> EXERCISE DESCRIPTION
Could you output every line of the records below as a Markdown table with the columns "Row" and "Text", numbering the rows and omitting blank lines?

> RECORD EXTRACTS
——————
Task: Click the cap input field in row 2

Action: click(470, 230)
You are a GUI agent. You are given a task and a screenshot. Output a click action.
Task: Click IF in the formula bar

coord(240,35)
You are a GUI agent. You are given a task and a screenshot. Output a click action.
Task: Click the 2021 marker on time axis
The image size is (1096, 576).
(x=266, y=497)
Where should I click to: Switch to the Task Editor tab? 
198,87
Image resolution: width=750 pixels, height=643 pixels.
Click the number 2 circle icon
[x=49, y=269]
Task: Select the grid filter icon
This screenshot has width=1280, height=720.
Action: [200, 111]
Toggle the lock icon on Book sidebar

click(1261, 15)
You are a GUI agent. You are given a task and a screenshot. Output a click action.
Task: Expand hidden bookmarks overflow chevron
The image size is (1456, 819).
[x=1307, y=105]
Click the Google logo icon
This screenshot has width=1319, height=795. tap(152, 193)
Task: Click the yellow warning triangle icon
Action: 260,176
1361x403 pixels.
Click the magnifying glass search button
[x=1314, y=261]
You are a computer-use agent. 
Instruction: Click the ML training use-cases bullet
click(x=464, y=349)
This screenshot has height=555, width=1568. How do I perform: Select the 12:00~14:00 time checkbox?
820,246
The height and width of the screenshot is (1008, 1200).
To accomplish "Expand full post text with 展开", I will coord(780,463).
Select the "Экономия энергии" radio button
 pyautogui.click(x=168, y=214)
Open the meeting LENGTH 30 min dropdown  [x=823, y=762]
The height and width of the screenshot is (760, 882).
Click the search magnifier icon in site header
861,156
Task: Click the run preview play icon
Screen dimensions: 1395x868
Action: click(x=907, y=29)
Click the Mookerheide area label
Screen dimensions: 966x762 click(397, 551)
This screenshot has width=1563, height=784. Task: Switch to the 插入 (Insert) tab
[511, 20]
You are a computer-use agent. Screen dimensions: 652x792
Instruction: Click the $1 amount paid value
——————
> THE OUTPUT
| Row | Text |
|---|---|
| 1 | Task: Click the cap input field in row 2 |
| 2 | Action: click(470, 230) |
| 3 | You are a GUI agent. You are given a task and a screenshot. Output a click action. |
| 4 | Task: Click IF in the formula bar |
| 5 | coord(240,35) |
| 6 | You are a GUI agent. You are given a task and a screenshot. Output a click action. |
| 7 | Task: Click the 2021 marker on time axis |
| 8 | The image size is (1096, 576). |
| 9 | (x=266, y=497) |
| 10 | Where should I click to: Switch to the Task Editor tab?  |
| 11 | 198,87 |
| 12 | Image resolution: width=750 pixels, height=643 pixels. |
| 13 | Click the number 2 circle icon |
| 14 | [x=49, y=269] |
| 15 | Task: Select the grid filter icon |
| 16 | This screenshot has width=1280, height=720. |
| 17 | Action: [200, 111] |
| 18 | Toggle the lock icon on Book sidebar |
| 19 | click(1261, 15) |
| 20 | You are a GUI agent. You are given a task and a screenshot. Output a click action. |
| 21 | Task: Expand hidden bookmarks overflow chevron |
| 22 | The image size is (1456, 819). |
| 23 | [x=1307, y=105] |
| 24 | Click the Google logo icon |
| 25 | This screenshot has width=1319, height=795. tap(152, 193) |
| 26 | Task: Click the yellow warning triangle icon |
| 27 | Action: 260,176 |
| 28 | 1361x403 pixels. |
| 29 | Click the magnifying glass search button |
| 30 | [x=1314, y=261] |
| 31 | You are a computer-use agent.  |
| 32 | Instruction: Click the ML training use-cases bullet |
| 33 | click(x=464, y=349) |
| 34 | This screenshot has height=555, width=1568. How do I perform: Select the 12:00~14:00 time checkbox? |
| 35 | 820,246 |
| 36 | The height and width of the screenshot is (1008, 1200). |
| 37 | To accomplish "Expand full post text with 展开", I will coord(780,463). |
| 38 | Select the "Экономия энергии" radio button |
| 39 |  pyautogui.click(x=168, y=214) |
| 40 | Open the meeting LENGTH 30 min dropdown  [x=823, y=762] |
| 41 | The height and width of the screenshot is (760, 882). |
| 42 | Click the search magnifier icon in site header |
| 43 | 861,156 |
| 44 | Task: Click the run preview play icon |
| 45 | Screen dimensions: 1395x868 |
| 46 | Action: click(x=907, y=29) |
| 47 | Click the Mookerheide area label |
| 48 | Screen dimensions: 966x762 click(397, 551) |
| 49 | This screenshot has width=1563, height=784. Task: Switch to the 插入 (Insert) tab |
| 50 | [511, 20] |
| 51 | You are a computer-use agent. Screen dimensions: 652x792 |
| 52 | Instruction: Click the $1 amount paid value |